= The problem =
In how many lines of the records does the word "value" appear? Reply with the number and nothing else.

= Extracted information =
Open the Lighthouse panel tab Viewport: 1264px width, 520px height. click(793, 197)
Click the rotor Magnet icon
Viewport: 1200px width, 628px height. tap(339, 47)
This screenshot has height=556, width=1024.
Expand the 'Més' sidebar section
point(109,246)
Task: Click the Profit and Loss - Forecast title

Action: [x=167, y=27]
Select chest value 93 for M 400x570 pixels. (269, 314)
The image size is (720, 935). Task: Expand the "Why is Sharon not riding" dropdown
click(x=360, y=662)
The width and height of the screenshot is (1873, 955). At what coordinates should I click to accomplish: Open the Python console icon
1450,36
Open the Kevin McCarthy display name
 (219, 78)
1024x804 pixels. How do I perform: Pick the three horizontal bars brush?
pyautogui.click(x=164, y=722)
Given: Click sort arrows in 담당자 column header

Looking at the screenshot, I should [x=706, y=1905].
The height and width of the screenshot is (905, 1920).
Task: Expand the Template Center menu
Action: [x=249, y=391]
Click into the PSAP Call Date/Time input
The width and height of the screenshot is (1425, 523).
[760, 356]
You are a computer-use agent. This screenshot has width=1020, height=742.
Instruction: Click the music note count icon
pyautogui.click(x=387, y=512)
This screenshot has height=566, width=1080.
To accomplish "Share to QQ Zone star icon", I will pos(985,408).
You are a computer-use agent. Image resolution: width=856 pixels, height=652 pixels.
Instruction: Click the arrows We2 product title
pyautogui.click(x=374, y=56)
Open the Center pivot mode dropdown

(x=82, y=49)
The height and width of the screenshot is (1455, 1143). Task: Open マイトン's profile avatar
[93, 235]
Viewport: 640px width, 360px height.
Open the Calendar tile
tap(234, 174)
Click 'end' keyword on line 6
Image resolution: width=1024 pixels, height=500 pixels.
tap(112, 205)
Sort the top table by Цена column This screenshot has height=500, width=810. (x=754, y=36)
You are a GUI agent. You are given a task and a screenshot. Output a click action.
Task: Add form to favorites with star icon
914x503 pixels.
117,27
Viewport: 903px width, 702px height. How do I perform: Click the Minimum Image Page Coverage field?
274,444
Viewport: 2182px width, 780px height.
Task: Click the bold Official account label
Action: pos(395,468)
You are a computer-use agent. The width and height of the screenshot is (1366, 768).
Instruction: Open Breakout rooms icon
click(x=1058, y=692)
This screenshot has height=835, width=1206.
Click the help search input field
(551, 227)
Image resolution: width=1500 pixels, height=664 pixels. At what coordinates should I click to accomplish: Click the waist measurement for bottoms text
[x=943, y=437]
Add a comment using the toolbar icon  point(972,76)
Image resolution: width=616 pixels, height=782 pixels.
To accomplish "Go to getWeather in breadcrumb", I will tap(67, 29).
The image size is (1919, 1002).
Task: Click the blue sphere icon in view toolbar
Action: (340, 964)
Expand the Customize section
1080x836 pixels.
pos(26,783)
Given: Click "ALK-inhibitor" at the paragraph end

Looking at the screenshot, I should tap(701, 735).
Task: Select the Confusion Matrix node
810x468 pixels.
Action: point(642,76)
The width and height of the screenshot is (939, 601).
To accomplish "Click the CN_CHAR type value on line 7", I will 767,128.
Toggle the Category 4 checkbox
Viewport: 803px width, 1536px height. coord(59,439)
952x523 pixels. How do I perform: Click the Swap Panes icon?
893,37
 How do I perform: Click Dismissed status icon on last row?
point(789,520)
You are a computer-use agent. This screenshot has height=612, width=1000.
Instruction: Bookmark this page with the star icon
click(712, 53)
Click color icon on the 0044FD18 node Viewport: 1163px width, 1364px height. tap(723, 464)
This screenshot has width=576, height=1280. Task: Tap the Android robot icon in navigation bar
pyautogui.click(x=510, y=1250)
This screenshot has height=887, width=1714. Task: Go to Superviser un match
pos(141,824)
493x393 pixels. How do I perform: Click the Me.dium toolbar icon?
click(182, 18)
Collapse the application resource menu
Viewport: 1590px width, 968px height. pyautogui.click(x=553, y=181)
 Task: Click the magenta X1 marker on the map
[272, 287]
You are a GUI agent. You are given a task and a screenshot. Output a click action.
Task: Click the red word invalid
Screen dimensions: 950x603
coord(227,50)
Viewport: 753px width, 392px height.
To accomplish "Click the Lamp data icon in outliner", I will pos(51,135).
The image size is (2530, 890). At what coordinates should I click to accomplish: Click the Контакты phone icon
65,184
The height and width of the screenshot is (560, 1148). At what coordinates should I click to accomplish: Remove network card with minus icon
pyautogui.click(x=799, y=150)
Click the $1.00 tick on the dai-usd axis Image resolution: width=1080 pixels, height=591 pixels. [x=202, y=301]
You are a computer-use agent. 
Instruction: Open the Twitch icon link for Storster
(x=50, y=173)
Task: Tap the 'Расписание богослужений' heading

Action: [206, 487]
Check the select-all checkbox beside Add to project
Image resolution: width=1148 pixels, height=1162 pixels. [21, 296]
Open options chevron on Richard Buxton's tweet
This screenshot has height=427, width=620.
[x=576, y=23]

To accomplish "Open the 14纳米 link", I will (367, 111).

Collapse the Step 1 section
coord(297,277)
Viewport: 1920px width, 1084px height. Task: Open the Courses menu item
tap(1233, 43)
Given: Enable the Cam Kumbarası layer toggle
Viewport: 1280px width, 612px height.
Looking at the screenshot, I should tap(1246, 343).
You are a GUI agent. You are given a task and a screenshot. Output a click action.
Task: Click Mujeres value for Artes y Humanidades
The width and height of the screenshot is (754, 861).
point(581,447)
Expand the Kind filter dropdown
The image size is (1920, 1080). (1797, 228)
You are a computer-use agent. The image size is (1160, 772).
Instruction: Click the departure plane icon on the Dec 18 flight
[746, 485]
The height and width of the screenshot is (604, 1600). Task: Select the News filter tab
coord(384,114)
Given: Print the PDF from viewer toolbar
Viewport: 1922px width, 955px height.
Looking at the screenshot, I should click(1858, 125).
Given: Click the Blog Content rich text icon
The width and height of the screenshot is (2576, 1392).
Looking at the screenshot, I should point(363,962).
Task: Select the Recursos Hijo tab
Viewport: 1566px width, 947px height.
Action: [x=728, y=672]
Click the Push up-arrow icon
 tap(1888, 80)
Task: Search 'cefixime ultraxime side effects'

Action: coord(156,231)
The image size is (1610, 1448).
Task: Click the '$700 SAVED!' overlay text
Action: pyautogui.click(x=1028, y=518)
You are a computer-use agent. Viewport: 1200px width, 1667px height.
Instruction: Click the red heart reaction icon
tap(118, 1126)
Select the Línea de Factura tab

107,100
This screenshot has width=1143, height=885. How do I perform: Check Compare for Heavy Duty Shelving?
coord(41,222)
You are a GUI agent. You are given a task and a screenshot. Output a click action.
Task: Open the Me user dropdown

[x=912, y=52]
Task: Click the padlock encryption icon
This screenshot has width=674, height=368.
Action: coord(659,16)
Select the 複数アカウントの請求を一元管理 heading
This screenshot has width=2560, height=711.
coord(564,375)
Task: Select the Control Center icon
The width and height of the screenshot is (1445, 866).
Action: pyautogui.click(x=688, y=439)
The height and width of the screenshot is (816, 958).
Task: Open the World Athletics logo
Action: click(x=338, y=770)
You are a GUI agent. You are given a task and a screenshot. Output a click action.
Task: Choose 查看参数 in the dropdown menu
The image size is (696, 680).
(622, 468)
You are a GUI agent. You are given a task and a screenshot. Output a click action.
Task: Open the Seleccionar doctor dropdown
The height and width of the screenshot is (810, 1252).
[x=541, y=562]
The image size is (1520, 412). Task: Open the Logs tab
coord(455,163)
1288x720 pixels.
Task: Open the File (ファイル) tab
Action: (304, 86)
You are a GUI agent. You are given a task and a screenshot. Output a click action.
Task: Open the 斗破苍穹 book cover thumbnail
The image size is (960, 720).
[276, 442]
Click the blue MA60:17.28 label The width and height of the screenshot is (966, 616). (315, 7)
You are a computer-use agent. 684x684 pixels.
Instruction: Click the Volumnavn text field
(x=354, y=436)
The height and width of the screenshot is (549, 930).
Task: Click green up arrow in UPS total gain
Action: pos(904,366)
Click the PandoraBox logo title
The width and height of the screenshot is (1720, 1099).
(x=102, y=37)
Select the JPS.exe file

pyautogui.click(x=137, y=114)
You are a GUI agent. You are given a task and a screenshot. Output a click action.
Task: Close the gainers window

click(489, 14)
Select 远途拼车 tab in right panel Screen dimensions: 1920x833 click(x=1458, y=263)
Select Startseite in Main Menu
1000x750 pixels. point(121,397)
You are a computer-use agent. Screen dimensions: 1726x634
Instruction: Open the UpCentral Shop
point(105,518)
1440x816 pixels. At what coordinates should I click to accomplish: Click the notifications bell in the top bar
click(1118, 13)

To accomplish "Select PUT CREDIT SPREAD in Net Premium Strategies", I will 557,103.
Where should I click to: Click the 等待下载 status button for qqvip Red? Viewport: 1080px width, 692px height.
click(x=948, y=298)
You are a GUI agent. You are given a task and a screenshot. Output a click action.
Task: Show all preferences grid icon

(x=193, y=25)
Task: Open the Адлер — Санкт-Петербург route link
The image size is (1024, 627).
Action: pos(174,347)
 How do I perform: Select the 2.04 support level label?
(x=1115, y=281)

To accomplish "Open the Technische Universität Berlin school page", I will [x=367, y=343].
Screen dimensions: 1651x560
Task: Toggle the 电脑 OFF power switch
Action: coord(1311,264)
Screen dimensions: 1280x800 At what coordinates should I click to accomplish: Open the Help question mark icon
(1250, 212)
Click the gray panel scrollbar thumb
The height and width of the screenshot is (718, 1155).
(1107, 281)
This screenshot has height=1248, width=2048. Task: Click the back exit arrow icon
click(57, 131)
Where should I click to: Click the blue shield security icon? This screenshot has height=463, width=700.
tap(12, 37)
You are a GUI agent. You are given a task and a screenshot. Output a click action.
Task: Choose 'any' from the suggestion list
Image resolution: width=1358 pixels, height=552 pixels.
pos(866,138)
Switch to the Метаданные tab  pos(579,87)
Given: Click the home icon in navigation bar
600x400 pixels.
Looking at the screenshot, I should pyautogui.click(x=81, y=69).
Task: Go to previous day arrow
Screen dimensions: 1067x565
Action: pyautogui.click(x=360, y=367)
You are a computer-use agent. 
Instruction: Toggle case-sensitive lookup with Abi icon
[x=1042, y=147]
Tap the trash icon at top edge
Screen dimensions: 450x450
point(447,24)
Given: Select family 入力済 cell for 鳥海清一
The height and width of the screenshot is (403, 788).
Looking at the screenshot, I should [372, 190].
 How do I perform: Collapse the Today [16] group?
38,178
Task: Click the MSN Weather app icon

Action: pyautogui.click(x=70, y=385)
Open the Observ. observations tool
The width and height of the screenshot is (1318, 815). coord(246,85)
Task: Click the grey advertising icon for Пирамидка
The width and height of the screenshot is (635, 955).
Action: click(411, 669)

= Solution to this problem =
3